Is a sampleiThe probability of the prediction being true.

In the actual use process, step 101, step 102, step 103 and step 104 are adopted to obtain five prediction results R1, R2, R3, R4 and R5 for a face image to be tested. We make a true-false value determination on these five results using the argmax operation. And voting is carried out on the five true and false judgments, and when the true or false result exceeds three votes, the image is judged to be in a corresponding category.

In summary, the above description is only a preferred embodiment of the present invention, and is not intended to limit the scope of the present invention. Any modification, equivalent replacement, or improvement made within the spirit and principle of the present invention should be included in the protection scope of the present invention.

Claims

1. A face image false distinguishing method based on multi-local feature voting is characterized by comprising the following steps:

2. The method for distinguishing facial images based on multi-local feature voting according to claim 1, wherein the preprocessing the video to be analyzed in step 2 further comprises an alignment operation of the facial images to be analyzed, and the method comprises the following steps:

3. The method of claim 2, wherein the face detection model can be a face detector model, a 68-dimensional face key point detection model or a face feature extraction model.

4. The method for disqualifying facial images based on multi-local feature voting of claim 1, wherein the key areas in step 1 comprise: eyebrows, nose, mouth, left cheek and right cheek.

5. The method for discriminating facial images based on multi-local feature voting according to claim 1, wherein the feature extraction unit is implemented by using a convolutional neural network resnet 18.

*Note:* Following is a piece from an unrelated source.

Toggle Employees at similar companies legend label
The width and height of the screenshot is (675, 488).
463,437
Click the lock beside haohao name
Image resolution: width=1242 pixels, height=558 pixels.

6. The method as claimed in claim 1, wherein the classifying unit is composed of a plurality of connection layers with the same number as the key regions.

7. The method as claimed in claim 1, wherein the evaluation unit obtains a loss value by performing cross entropy loss calculation on a plurality of prediction results, calculates the gradient of the network model by an automatic differentiation mechanism of a neural network framework, and performs update optimization on parameters of the facial image false distinguishing model by using a stochastic gradient descent method.